И начал дергать за плечо, под локоть хватать и тянуть, графинчик из пальцев вырывая — пока на спину его не упала тяжкая, геометрическая лапища, и присел Зейцов, словно пес отруганный.
— Ну, хорошо разве, приебываться к культурно выпивающему человеку?
Я-оно только махнуло.
— Оставьте. Старый знакомый.
Господин Щекельников ударил папахой по боку.
— Глядите-ка! Знакомый! — Теперь уже он схватил, потянул. Я-оно отступило за печь. Зейцов выставил голову из-за кафельных плиток. Щекельников наклонился к уху. — Что это еще за случаи-ебучие сегодня вечером! Гаспадин точно уверен, что того с улицы вообще не знает?
— А я знаю!? Рожа под маской, слова не произнес, а если судить только по сложению, то…
— Да не тот! — прошипел Чингиз. — Тот живой!
— А что?
— Знал, что ему грозит! Хмм! — Щекельников почесал горло. — Чего-то там еще плел, пока я его не погнал.
— Вы с ним разговаривали?
— Хмм. Что перся на Цветистую. Ребята его погнали. Что посылал вам письма. Получали?
Я-оно скорчило неуверенную мину.
— Кое-чего было, глупости разные.
— И еще, что иначе не мог, потому что уже несколько недель за вами лазит то один, то другой японец.
— Выходит, тот убитый…
— Ну да, именно. Это какие-то ваши польские разборки, так?

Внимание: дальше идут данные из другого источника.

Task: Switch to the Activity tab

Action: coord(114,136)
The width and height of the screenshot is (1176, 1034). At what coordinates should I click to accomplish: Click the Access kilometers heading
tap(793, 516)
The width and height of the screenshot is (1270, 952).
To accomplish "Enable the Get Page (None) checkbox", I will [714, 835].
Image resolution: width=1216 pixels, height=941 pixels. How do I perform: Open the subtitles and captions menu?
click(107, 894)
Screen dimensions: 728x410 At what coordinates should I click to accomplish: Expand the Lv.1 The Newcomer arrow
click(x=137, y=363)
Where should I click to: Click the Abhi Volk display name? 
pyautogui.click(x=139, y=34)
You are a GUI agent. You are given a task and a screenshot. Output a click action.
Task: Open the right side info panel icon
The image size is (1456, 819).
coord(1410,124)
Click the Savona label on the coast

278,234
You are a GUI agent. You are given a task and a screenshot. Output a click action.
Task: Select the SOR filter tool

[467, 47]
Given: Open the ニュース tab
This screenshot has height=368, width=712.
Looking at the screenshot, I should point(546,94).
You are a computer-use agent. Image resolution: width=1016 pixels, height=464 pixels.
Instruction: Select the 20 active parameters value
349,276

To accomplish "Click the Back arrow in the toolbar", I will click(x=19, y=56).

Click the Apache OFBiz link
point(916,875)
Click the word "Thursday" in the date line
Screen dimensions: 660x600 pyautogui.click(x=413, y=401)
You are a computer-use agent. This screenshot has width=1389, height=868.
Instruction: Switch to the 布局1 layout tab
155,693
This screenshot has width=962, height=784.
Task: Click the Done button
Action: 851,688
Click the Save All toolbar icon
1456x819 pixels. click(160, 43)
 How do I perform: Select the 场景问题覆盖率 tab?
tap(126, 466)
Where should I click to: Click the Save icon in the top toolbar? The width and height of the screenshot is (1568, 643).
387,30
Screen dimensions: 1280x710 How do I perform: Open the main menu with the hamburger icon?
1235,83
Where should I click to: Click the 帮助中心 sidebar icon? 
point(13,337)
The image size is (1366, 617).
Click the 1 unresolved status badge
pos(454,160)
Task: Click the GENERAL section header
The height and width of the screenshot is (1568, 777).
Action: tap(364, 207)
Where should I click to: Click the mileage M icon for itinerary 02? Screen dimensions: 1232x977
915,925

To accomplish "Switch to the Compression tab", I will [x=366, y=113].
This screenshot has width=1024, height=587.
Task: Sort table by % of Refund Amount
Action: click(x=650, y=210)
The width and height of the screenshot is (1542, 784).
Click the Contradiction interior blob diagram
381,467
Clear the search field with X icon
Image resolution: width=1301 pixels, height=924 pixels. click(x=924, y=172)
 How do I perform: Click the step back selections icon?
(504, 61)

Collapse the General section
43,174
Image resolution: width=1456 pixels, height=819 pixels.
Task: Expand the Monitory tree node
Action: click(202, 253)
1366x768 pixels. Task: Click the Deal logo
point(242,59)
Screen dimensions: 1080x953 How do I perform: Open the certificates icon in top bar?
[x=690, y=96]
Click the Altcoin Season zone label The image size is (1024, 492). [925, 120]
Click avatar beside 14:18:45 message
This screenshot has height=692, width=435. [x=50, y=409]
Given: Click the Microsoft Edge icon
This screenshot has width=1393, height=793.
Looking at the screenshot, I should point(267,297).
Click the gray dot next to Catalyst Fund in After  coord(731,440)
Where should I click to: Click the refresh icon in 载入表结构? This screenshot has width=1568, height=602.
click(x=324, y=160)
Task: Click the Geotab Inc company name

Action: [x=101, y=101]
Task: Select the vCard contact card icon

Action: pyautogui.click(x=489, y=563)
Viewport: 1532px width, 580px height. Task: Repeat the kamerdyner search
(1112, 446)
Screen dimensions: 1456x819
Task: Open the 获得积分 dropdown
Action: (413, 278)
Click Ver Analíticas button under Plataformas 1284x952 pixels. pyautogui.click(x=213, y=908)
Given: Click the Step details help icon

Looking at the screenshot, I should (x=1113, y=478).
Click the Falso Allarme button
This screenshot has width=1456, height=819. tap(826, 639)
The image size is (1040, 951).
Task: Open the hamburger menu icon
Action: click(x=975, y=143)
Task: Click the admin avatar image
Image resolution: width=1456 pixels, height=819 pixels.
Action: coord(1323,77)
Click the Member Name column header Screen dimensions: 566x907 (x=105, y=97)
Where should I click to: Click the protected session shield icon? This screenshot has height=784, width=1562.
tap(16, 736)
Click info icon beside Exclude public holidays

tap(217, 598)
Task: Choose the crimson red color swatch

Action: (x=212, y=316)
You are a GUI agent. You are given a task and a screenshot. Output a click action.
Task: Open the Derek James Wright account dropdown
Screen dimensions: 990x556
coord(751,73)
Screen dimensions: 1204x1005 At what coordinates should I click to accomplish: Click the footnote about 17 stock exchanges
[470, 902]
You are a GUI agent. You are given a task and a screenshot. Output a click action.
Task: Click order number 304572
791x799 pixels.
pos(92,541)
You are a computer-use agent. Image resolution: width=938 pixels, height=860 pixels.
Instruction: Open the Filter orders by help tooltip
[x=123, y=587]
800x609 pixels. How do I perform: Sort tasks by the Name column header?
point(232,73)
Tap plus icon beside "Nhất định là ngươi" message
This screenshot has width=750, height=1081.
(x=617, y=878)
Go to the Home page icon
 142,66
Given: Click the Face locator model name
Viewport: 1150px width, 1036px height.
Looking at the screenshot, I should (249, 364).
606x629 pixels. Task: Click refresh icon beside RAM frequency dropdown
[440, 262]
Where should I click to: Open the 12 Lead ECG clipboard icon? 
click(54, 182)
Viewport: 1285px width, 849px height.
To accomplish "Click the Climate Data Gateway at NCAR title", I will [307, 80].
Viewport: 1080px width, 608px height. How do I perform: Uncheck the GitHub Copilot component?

Щекельников водил взглядом по потолку. Приглядывалось к нему исподлобья. Единственное подозрение, перед которым не спасется мастер подозрительности: перед самим собой. Ведь Чингизу Щекельникову платит Войслав Белицкий; вся его верность исключительно в отношении Войслава Белицкого. Верность! Лояльность! Это правда, что в Байкальском Краю жизнь человеческая очень дешевая, а ведь к тому же, Чингиз варвар по крови и по жизненному опыту — но ведь не ради той пары рублей вознаграждения рискует он головой, убивая на улице, прикрытый лишь туманом? Что такое связывает его с Белицким? Какие точно получил он указания? Сколько он знает? Вспомнилась беседа с паном Войславом о Пилсудском и его террористах. Пан Войслав, возможно, человек и хороший, но и у хороших людей имеются свои интересы. Кто его знает, какой секретный план задумал польский буржуй в своей сердечности…
— Хмм, потому что буквально на момент господин Ге с глаз исчез, а тот уже собрался достать вас в тумане. Еще до того, как заметил японец.